The project, about 75 percent complete since construction began in April 2001, consists of the hangar, an attached IMAX theater and a 164-foot observation tower from which visitors can view airplanes taking off at Dulles and hear exchanges between air traffic controllers and pilots.
The 176-acre site will also include a restoration hangar, storage facility, archives unit and conservation lab.
The hangar, though, is the main attraction. Ascending walkways along interior walls of the cavernous building allow visitors to rise for closer views of old warplanes suspended in the air from arched steel trusses.
Visitors at the overlook of the hangar's main entrance can peer down at the floor on which all of the museum's heavy equipment will be exhibited. Included are an F-86 fighter jet used during the Korean War and the Lockheed SR-71 Blackbird, a sleek machine designed in the early 1960s that traveled coast to coast in 68 minutes at more than three times the speed of sound and is still the world's fastest.
Another prized possession is the B-29 named Enola Gay, which is currently in 52 pieces in the Smithsonian's storage facility in Maryland. It dropped the atomic bomb on Hiroshima during World War II.
The exhibits are so captivating that they are not only for airplane aficionados, said John R. Dailey, director of the museum and a retired Marine Corps general.
"The millions of people who come every year to our museum downtown are not all airplane nuts," Dailey said. "These planes will be inspiring to everyone."

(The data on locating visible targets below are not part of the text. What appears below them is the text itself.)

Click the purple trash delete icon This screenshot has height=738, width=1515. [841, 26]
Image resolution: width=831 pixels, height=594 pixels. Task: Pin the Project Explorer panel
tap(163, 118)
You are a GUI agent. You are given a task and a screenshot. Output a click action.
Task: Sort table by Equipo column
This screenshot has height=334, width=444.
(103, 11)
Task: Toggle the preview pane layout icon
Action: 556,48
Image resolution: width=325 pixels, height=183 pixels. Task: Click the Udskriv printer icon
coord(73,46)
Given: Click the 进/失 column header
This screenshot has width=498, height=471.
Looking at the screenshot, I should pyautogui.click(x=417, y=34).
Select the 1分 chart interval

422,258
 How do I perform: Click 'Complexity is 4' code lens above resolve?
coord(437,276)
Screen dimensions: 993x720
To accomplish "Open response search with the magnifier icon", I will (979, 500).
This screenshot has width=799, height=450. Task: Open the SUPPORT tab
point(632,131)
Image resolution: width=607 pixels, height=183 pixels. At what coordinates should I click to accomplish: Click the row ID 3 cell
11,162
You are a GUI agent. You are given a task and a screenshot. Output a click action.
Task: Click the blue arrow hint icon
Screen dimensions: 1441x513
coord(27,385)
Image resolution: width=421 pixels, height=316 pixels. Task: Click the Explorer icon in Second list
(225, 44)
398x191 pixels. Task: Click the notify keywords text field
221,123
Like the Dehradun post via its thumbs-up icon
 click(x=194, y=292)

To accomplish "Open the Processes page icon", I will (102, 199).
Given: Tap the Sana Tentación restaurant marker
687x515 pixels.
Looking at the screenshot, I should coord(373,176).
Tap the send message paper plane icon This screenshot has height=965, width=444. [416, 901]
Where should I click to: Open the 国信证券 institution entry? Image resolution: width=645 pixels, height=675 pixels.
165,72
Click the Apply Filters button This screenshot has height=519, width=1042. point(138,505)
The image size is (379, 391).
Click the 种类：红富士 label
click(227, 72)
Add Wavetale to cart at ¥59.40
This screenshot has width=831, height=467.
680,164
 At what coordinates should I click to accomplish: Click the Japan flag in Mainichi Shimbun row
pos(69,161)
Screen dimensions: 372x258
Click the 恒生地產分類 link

Officials have raised about $220 million of the museum's $311 million price tag from private donors, the largest being Udvar-Hazy, a jet-leasing magnate who contributed $66 million.
The Dulles annex will hold 70 planes when it opens in December 2003 to mark the centennial of the Wright brothers' first powered flight. By 2007, the hangar will boast more than 200 planes.
Museum officials also say they have reached agreement with Air France to obtain a Concorde jet, the supersonic transport that speeds the wealthy set across the Atlantic Ocean, when the airline decides to retire one.
Because installing 200 planes will take four years, visitors will be able to see many of them placed in mid-air from the steel trusses.
In the meantime, craftsmen who have massive paint and concrete jobs ahead of them are working fast so museum officials can start stocking the hangar in March with planes.
The Smithsonian considered various airfield sites nationwide, including Baltimore, Denver and Dallas, but ultimately selected Dulles because it was more convenient to transport planes already stored there and in Maryland, especially the space shuttle that is now in a Dulles hangar.
About 3.5 million annual visitors are expected at the the annex off Route 50 near the Route 28 interchange in Fairfax County. In comparison, 9 million visitors are logged annually at the Mall museum, the most popular in the world, according to the Smithsonian.
The commonwealth of Virginia will fund a shuttle bus from the downtown museum to the Udvar-Hazy center at Dulles, and the Metropolitan Washington Airports Authority plans a shuttle for Dulles passengers who check in early and want a quick visit to the museum.
"This is special for me because my dad was a crew member on a B-24 bomber over China and Burma during the second World War," said Robert Daniels, executive vice president of Hensel Phelps, the construction company completing the project.